Dataset excerpts:
--- START ---
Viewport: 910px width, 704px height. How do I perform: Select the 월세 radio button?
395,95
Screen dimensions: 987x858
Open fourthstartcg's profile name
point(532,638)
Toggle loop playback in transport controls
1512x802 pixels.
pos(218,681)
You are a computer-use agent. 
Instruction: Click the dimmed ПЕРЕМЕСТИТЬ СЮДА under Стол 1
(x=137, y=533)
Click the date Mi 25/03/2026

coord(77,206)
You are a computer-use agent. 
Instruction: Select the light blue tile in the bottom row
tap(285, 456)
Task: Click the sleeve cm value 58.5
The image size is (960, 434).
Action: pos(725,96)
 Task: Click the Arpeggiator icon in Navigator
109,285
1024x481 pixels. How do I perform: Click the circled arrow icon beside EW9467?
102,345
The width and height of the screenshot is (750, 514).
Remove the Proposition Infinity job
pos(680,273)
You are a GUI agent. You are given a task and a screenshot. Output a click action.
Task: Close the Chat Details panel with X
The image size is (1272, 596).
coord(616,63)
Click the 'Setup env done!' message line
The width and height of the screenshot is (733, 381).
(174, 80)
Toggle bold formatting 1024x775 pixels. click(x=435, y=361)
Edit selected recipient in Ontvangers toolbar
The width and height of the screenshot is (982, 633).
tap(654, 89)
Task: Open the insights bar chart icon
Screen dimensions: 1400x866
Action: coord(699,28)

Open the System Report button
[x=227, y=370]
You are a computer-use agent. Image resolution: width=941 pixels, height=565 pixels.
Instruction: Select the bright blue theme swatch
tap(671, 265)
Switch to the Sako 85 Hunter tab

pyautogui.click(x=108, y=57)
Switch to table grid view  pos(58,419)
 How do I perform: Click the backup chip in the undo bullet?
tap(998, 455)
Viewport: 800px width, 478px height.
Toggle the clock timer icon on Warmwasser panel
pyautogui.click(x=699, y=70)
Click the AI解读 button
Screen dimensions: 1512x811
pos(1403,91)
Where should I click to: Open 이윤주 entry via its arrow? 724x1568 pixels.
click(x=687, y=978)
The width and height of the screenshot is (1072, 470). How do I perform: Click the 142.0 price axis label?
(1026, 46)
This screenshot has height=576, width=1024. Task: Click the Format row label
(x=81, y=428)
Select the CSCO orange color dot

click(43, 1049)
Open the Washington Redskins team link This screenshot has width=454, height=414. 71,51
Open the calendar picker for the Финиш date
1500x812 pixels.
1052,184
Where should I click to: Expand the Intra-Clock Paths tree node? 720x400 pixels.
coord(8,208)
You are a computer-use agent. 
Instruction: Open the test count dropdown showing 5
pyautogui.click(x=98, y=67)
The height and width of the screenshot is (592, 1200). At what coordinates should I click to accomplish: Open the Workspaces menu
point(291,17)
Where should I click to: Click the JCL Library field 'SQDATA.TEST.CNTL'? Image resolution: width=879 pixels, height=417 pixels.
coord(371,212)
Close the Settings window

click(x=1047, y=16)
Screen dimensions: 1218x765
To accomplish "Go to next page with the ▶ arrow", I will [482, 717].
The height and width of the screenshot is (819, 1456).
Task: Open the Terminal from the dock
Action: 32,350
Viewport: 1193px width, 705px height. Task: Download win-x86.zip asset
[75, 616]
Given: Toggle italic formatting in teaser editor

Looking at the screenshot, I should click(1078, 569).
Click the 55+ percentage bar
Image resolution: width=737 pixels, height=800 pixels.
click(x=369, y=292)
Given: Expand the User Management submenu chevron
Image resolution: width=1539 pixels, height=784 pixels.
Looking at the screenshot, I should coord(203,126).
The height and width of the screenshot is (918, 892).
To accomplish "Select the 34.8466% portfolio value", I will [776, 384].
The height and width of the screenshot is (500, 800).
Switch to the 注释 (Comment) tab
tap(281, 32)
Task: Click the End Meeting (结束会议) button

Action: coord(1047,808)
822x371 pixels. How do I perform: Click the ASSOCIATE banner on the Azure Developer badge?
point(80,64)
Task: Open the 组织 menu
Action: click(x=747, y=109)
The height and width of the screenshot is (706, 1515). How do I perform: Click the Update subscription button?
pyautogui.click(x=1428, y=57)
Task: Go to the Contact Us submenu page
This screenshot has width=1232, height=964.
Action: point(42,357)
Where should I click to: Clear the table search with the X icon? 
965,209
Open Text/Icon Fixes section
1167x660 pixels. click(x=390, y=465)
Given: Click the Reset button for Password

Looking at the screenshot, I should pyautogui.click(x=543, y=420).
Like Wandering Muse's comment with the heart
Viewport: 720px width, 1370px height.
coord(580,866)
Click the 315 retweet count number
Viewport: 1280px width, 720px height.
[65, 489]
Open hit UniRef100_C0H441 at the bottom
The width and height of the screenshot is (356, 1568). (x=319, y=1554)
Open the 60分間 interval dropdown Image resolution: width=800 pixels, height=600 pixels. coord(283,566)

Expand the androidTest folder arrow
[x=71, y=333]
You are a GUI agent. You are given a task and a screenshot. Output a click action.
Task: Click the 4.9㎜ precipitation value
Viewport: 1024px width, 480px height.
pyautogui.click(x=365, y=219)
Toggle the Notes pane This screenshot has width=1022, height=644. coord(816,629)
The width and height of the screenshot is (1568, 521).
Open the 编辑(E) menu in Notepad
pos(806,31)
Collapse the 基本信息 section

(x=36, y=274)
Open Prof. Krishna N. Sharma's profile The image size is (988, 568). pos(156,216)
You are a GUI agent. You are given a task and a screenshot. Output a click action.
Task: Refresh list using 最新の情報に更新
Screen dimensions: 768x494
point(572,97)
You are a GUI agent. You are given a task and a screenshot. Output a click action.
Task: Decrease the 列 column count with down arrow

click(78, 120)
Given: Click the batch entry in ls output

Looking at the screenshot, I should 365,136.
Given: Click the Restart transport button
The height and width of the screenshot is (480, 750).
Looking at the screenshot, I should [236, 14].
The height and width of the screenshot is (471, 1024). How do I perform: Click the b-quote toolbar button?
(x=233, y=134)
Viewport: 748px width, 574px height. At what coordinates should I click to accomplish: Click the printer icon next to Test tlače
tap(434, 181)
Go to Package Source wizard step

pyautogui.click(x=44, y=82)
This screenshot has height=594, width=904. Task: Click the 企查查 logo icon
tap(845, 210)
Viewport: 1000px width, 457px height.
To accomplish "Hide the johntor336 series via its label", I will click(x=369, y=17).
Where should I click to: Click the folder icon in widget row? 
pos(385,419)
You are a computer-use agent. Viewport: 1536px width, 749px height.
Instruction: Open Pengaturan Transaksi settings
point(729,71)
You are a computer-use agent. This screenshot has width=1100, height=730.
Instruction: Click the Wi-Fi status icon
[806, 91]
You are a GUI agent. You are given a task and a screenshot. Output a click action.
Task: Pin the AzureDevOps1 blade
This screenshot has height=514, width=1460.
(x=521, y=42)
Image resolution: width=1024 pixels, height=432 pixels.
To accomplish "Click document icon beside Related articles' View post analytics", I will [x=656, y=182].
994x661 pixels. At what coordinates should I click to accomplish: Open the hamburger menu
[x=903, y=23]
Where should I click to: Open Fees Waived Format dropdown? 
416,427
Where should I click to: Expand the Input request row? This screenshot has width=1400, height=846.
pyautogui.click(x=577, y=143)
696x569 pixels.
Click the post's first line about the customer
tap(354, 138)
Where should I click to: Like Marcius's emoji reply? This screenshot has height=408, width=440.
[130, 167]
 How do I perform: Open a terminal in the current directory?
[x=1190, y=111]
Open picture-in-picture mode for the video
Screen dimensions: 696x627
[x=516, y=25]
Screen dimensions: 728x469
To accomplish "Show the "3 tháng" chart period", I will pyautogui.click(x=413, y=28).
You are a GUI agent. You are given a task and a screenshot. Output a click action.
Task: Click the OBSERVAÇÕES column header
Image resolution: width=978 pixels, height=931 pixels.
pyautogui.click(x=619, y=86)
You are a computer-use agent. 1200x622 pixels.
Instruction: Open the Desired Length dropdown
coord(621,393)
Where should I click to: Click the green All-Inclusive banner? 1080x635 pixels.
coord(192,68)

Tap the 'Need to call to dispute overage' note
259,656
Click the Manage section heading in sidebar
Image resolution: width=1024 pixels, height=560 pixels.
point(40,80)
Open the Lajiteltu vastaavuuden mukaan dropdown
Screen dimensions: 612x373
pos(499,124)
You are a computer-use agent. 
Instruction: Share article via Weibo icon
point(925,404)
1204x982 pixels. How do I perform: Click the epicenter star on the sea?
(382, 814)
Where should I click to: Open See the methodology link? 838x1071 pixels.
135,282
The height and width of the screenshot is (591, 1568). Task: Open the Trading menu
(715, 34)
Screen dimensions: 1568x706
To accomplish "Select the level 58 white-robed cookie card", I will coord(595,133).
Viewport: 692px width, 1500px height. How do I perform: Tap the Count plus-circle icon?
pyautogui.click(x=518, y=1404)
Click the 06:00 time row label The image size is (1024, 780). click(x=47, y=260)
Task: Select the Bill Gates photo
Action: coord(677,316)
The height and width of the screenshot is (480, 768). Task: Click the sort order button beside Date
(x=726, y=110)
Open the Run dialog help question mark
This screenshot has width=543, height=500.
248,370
--- END ---
What the task requires: What is the number of lines in the data that include "submenu"? Answer with that number alone.

Result: 2